By Jane Hamilton, Senior Policy Advisor, Industry Canada, Chair, OECD Working Party on Security and Privacy in the Digital Economy

jane_hamilton_highres

In 2013, the Working Party on Security and Privacy in the Digital Economy Information Security and Privacy[1] launched its review of the 2002 OECD Guidelines for the Security of Information Systems and Networks by organizing an informal multistakeholder consultation of experts from its membership and beyond, to facilitate a discussion of the need for revisions to the Guidelines.  The scope of the discussion was broad and ambitious.  We explored how the core security principles should be modernized, identified what recommendations the OECD should make to governments, and shared ideas on how international co-operation should be addressed.

Over the course of 12 months, more than 100 experts with a diverse range of perspectives discussed six working papers through exchanges in physical meetings, electronic discussions and by written contributions. The participation of non-governmental stakeholders representing the Internet technical community, civil society and business proved instrumental in the collection of key input to feed the reflection on this complex subject matter.  As Chair of the Working Party, I am extremely grateful for the  commitment of all to this work.  Under the active leadership of ITAC, the debates spilled over into other fora such as the February WSIS+10 meeting hosted at UNESCO in Paris and the October 2013 Internet Governance Forum (IGF) held in Indonesia, with fruitful discussions under the thought-provoking theme “Cybersecurity: Throwing out pre-conceptions”.
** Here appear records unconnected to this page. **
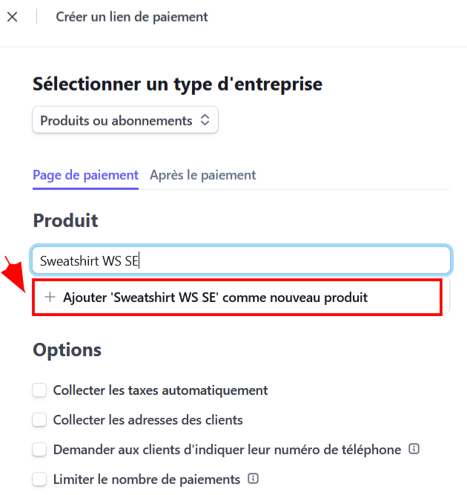Open info icon beside phone number option
Image resolution: width=467 pixels, height=495 pixels.
pos(414,448)
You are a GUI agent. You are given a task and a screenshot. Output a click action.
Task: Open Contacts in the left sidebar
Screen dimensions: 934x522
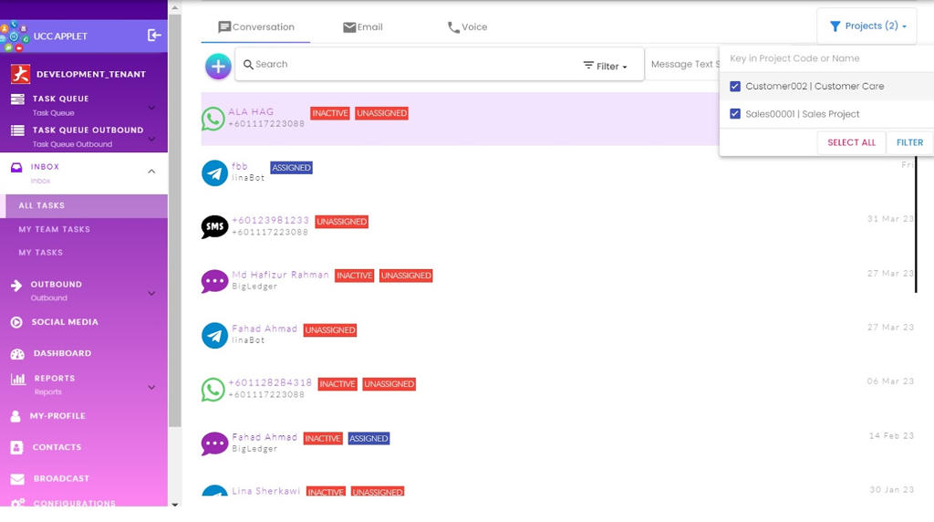click(x=57, y=447)
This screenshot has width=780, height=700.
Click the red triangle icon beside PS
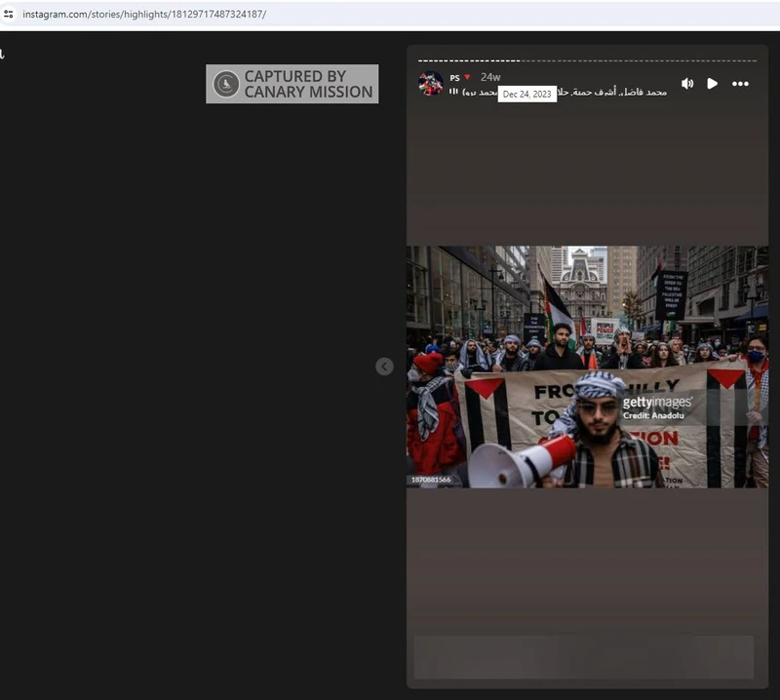pos(467,77)
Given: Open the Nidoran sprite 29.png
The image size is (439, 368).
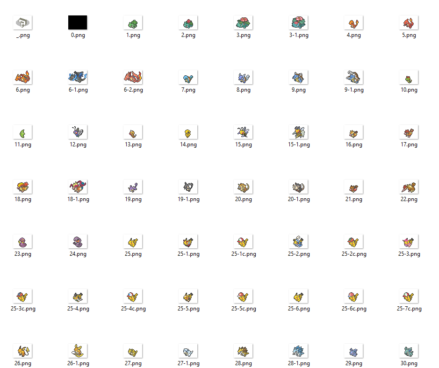Looking at the screenshot, I should (353, 350).
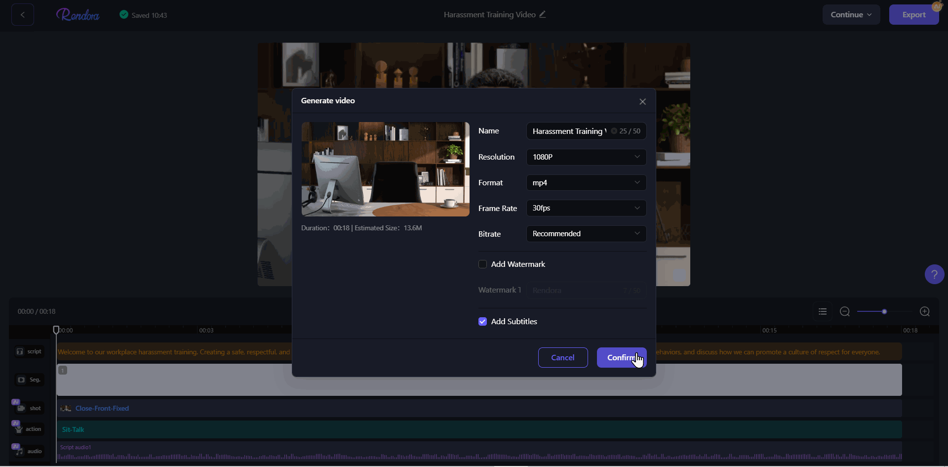
Task: Click the timeline zoom out icon
Action: (x=845, y=311)
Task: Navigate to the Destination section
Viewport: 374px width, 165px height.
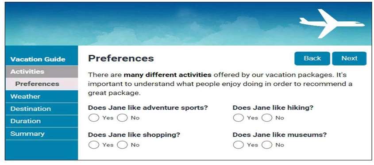Action: tap(42, 109)
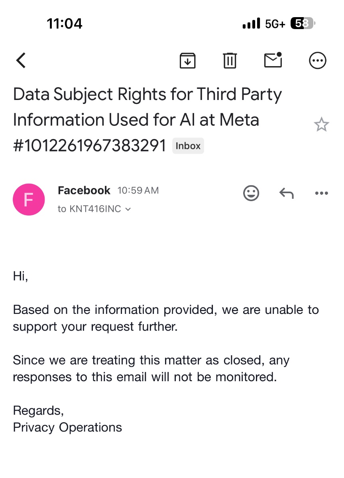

These vibrant discussions led to agreement in December 2013 that the Guidelines should be revised.  A new and more formal process has now begun, with the aim of reaching a consensus among all Working Party delegations, including those representing non-governmental stakeholders, on the extent and specific nature of the revisions.

Awareness raising about “security of information systems and networks” was the primary objective of the OECD in 2002. However, as security incidents are making the headlines more and more, today’s OECD priority is to help government public policy makers and decision makers in public and private organizations to understand cybersecurity as the management of economic and social risks associated with the use of ICTs and the Internet to realize economic and social benefits. The participation of all stakeholders in contributing to the thinking and shaping of the consensus, as well as promoting the OECD’s final messages after the adoption of the revised Guidelines, is essential.

As Chair of the Working Party, I look forward to the continued active participation of ITAC in this very important work and the expertise and informed perspectives its members bring to the discussions.  I am particularly appreciative of the contributions made by Christine Runnegar and her team during our very lively meeting debates.

[1] Formerly known as the Working Party on Information Security and Privacy (WPISP).

_________________________________________________

Jane Hamilton has been working with the Canadian federal government since 1998.  In her current capacity as Senior Policy Advisor with Industry Canada’s Digital Policy Branch, Jane’s focus is on policy development related to building trust and confidence in the digital economy.  This work involves both security and privacy aspects.

Prior to working with the federal government, Jane worked for over 12 years in the financial services industry.  As a member of the senior management team of the Canadian Payments Association, Jane was responsible for the development of polices and standards for new forms of electronic payment. Jane assumed the role of Chair of the OECD’s Working Party on Security and Privacy in the Digital Economy in 2011.